I love discovering interrelatedness among great artists and thinkers. My favorite instance of this felicitous phenomenon concerns Ralph Vaughan Williams. His mother Margaret Susan Wedgwood was the great-granddaughter of  Josiah Wedgwood of pottery fame; Charles Darwin was the composer’s great-uncle. 

The Last Pre-Raphaelite is subtitled, ‘Edward Burne-Jones and the Victorian Imagination.’  Some of us can never get enough of those Victorians: their natures seem so varied, so contradictory, so extremely pragmatic and yet oftentimes downright dreamy. In her preface, Fiona MacCarthy says this of Burne-Jones:

He had become the licensed escapist of his period, perpetrating an art of ancient myths, magical landscapes, insistent sexual yearnings, that expressed deep psychological needs for his contemporaries. His paintings released forces half-hidden in the deep recesses of the Victorian imagination.

The artists who comprised the Pre-Raphaelite Brotherhood were in revolt against what they perceived as the rampant materialism and the relentless moralizing of the age in which they lived. One of their chief aims was to reclaim through their art the spirit, if not the substance, of the Middle Ages – in other words, to go back in time to a period before Raphael, one of the supreme artists of the High Renaissance in Europe. Woven in with this love of the past was a fascination with a past that never was: myths, fairy tales, and legends.

In his art, Edward Burne-Jones strove constantly to attain an ideal of beauty:

‘I mean by a picture a beautiful romantic dream of something that never was, never will be – in a light better than any light that ever shone – in a land no one can define or remember, only desire – and the forms divinely beautiful.’

The Last Pre-Raphaelite is a leisurely stroll though the life of an artist and the era whose esthetic proclivities he helped to define. I’m on page 208 out of 536 pages, and I wish the book would never end. Fiona McCarthyis a marvelous writer; she’s also done a biography of Burne-Jones’s lifelong friend, fellow artist, and business partner William Morris.
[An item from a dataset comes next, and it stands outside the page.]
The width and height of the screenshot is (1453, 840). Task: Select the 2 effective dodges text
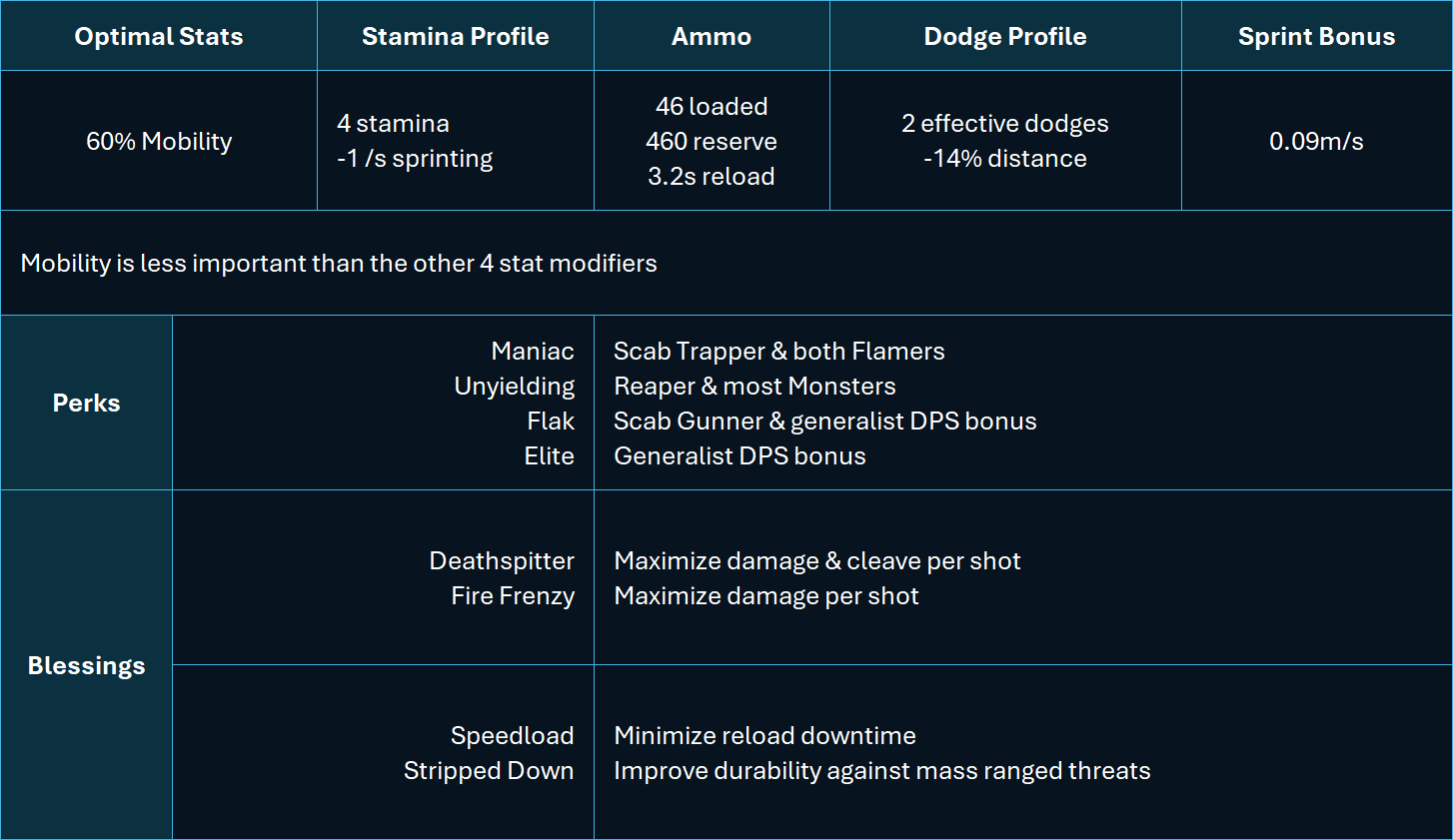(1005, 124)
Edward Burne-Jones and William Morris in 1874, photographed by Frederick Hollyer

By the by: the American cover (the first one, below) is lovely; the British one, even more so.

 

As you view these works, I suggest the music of Ralph Vaughan Williams as an accompaniment. This is ‘Romanza,’ the third movement from Symphony Number Five:

Did Burne-Jones achieve his goal of depicting his ‘beautiful romantic dream?’ You decide:

The Beguiling of Merlin – 1874

This painting famously adorned the cover of A.S. Byatt’s  Booker Prize winning novel, Possession: A Romance (1990). 

The Golden Stairs – 1880

David’s Charge to Solomon – 1882

Burne-Jone’s portrait of his wife Georgiana, with their two children Philip and Margaret – 1883

King Cophetua and the Beggar Maid – 1884

Burne-Jones began work on The Last Sleep of Arthur in Avalon in 1881 and did not complete the painting until 1898, the year of his death. Many consider it to be his supreme masterpiece:

detail of ‘The Last Sleep of Arthur in Avalon’ [Click to enlarge]

The Last Sleep of Arthur in Avalon. [Click to enlarge]

For a comprehensive survey of the works of Sir Edward Burne-Jones,  go to the site of the Birmingham Museums and Art Gallery. Burne-Jones was born in Birmingham, England, in 1833.

2 Comments

  1. Carol in Maryland said,

    Interesting post and lovely pictures, Roberta. Reminds me of DARK MIRROR by Barry Maitland which we read for Usual Suspects discussion.

    • Roberta Rood said,

      Thanks, Carol. As it happens, I gave Dark Mirror to a customer this afternoon while I was subbing at Central!